Garantie décès d’un enfant de moins de 12 ans: vers une adaptation de la législation pour les contrats collectifs

Publié le 16 février 2026


La Direction de la Sécurité sociale et la Direction générale du Trésor ont fait part de leur souhait de modifier l’article L132-3 du code des assurances concernant l’interdiction faite aux personnes de contracter une assurance décès concernant un mineur de moins de 12 ans, dans un courrier en date du 14 janvier 2026.

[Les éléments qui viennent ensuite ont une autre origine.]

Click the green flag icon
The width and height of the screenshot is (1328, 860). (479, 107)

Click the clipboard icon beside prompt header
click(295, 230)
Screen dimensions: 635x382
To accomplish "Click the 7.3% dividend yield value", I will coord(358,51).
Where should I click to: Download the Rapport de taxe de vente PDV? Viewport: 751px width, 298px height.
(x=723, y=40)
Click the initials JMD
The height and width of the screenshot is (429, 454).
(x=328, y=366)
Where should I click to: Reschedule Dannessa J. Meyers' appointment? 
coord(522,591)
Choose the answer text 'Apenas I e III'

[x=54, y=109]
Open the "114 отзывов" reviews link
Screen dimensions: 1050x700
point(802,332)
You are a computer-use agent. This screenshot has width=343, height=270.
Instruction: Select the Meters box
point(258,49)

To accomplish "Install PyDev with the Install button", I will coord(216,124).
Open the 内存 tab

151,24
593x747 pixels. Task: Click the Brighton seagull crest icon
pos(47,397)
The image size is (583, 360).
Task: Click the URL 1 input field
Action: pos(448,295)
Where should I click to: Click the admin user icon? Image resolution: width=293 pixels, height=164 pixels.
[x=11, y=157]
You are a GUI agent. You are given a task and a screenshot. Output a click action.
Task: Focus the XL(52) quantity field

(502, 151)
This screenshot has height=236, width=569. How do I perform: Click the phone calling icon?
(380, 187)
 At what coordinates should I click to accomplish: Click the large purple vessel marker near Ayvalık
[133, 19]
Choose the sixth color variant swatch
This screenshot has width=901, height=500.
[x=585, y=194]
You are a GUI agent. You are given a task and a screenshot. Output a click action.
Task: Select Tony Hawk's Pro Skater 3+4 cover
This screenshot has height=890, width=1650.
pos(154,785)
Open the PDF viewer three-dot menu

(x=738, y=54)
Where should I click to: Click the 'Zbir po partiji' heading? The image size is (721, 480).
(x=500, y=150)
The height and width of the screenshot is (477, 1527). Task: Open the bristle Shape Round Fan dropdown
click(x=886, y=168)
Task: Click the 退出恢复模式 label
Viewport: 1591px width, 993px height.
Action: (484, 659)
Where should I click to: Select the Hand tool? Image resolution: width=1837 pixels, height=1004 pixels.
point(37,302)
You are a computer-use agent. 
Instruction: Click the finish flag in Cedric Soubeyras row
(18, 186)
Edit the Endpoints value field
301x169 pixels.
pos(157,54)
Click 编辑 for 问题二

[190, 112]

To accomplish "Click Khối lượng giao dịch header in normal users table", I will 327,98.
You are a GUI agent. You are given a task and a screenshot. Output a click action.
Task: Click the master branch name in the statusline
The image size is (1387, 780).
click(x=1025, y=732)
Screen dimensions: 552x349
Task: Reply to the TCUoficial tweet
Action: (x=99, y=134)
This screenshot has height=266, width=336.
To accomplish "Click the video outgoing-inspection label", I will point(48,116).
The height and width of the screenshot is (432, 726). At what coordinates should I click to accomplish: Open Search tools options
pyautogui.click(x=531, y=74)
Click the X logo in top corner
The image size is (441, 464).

Historiquement, cet article du code des assurances vise à éviter qu’une personne ait un intérêt à la disparition d’un tiers en raison de l’avantage financier qu’elle pourrait en retirer. Si «cette logique est pertinente dans le cadre des contrats individuels où la souscription est volontaire», cette réserve disparaît s’agissant des contrats collectifs et obligatoires de prévoyance», reconnaissent les auteurs de ce courrier. Car dans ce cadre, l’adhésion du salarié ne relève pas d’une décision individuelle mais d’une «obligation conventionnelle» excluant donc «toute intention spéculative ou tout intérêt à la disparition de l’enfant».

 «Cette analyse conduit à considérer que l’application stricte de l’article L132-3 du code des assurances aux contrats collectifs ne correspond pas à l’esprit initial de la loi», en conclut le courrier qui ajoute : «Il apparaît dès lors nécessaire d’adapter le cadre juridique afin de sécuriser ces garanties» lorsqu’elles figurent dans les contrats collectifs. Du moins lorsque ces dernières prévoient « une indemnisation limitée aux frais réels et alignée avec les prestations forfaitaires versées par la Sécurité sociale».

Dans l’attente de cette clarification législative, la DSS et la DGT invitent l’Autorité de contrôle prudentiel et de résolution (ACPR) à faire preuve de tolérance tant à l’égard des employeurs que des organismes complémentaires dans ses contrôles afin d’éviter des sanctions qui seraient contraires à l’objectif poursuivi par ces dispositifs».